The Huracán EVO's Amazon integration was a genuine first — and a test of how far a supercar maker should lean into cloud-connected convenience.
Lamborghini claimed a genuine first at CES 2020: no other automaker offered full in-car control of core vehicle functions through Amazon Alexa.
Forum discussion among Huracán EVO owners paints a mixed picture of the infotainment system's reliability, with multiple owners describing touchscreen bugs, connectivity glitches, and inconsistent responsiveness.
Partnering with Amazon's infrastructure rather than building a proprietary ecosystem from scratch was a pragmatic choice for a manufacturer with a relatively small engineering budget compared to volume producers.
Adopting Alexa gives Lamborghini access to Amazon's vast skill library and continuous cloud improvements, yet it also means the in-car experience partially depends on a third party's development priorities.
Adding a cloud-connected AI assistant to the cockpit does not diminish the V10's wail or the chassis dynamics, but it shifts the character of the cabin from pure instrument panel toward something closer to a connected living space.
The Temerario's digital ecosystem features a triple-display HMI architecture with a 12.3-inch instrument panel, an 8.4-inch central screen, and a 9.1-inch passenger display, all governed by a single processing unit.
Voice commands let drivers adjust climate control, interior lighting, and seat heating without lifting a hand from the wheel.
Carbon fiber trim and the red engine start button frame the screen, reinforcing the hierarchy that this is still a supercar cockpit first and a smart device second.

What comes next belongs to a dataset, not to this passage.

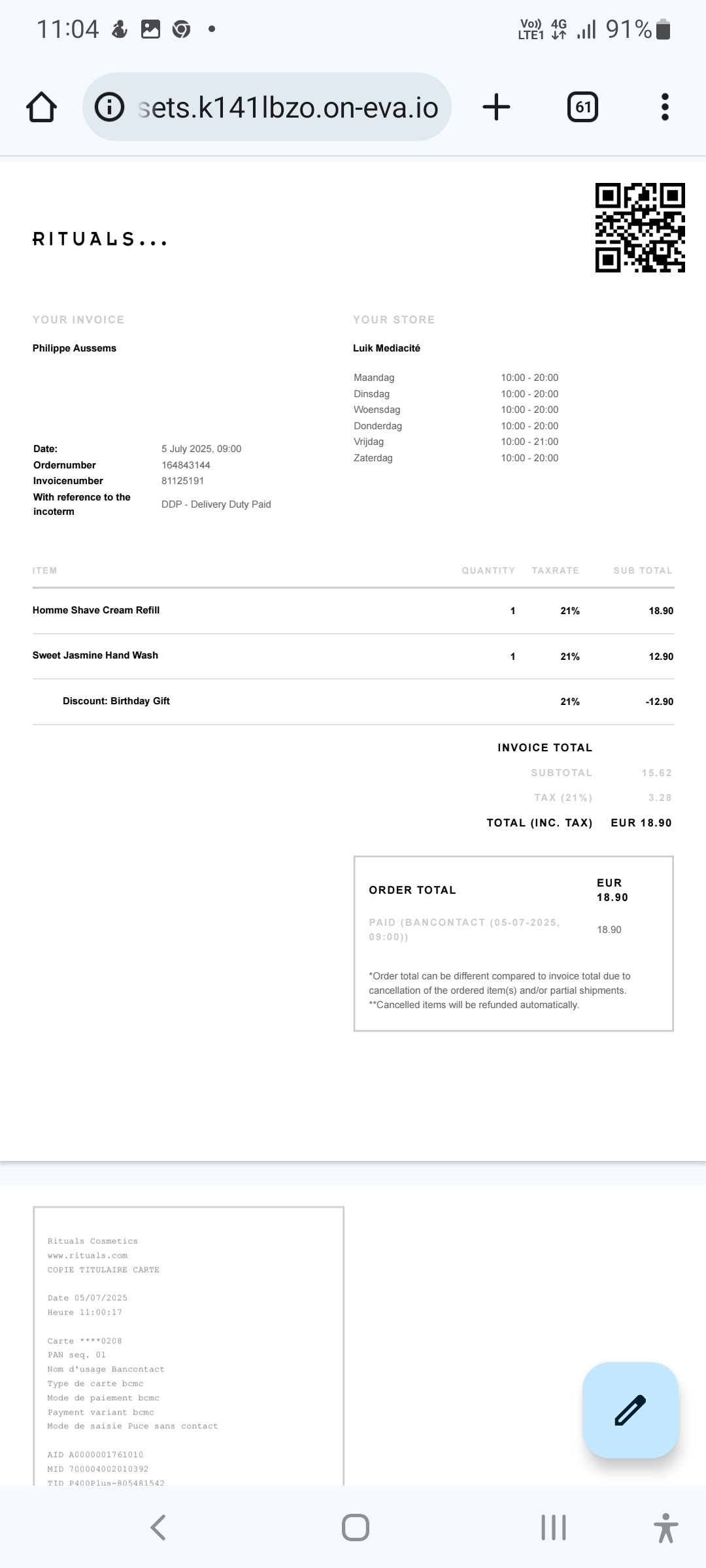Tap the accessibility figure icon
The height and width of the screenshot is (1568, 706).
[x=665, y=1527]
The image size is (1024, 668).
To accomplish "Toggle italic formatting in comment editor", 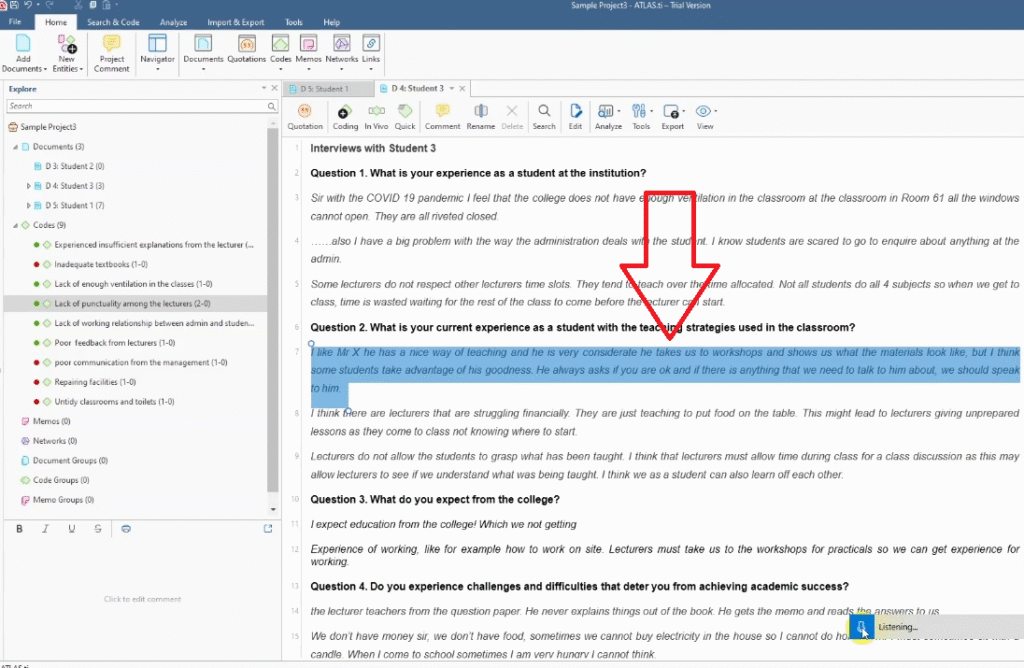I will click(46, 528).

Unlike other automakers who integrated Alexa primarily for cloud-based services like music and weather, Lamborghini's approach extended the voice assistant into actual vehicle system control.
The Alexa feature's usefulness on a used Huracán EVO depends heavily on the underlying infotainment system's condition — if the touchscreen is glitchy, it becomes one more thing to troubleshoot.
The Huracán EVO's Alexa experiment looks like a learning exercise, a first attempt at answering how much digital connectivity belongs in a supercar cockpit — and the Temerario will need to answer it.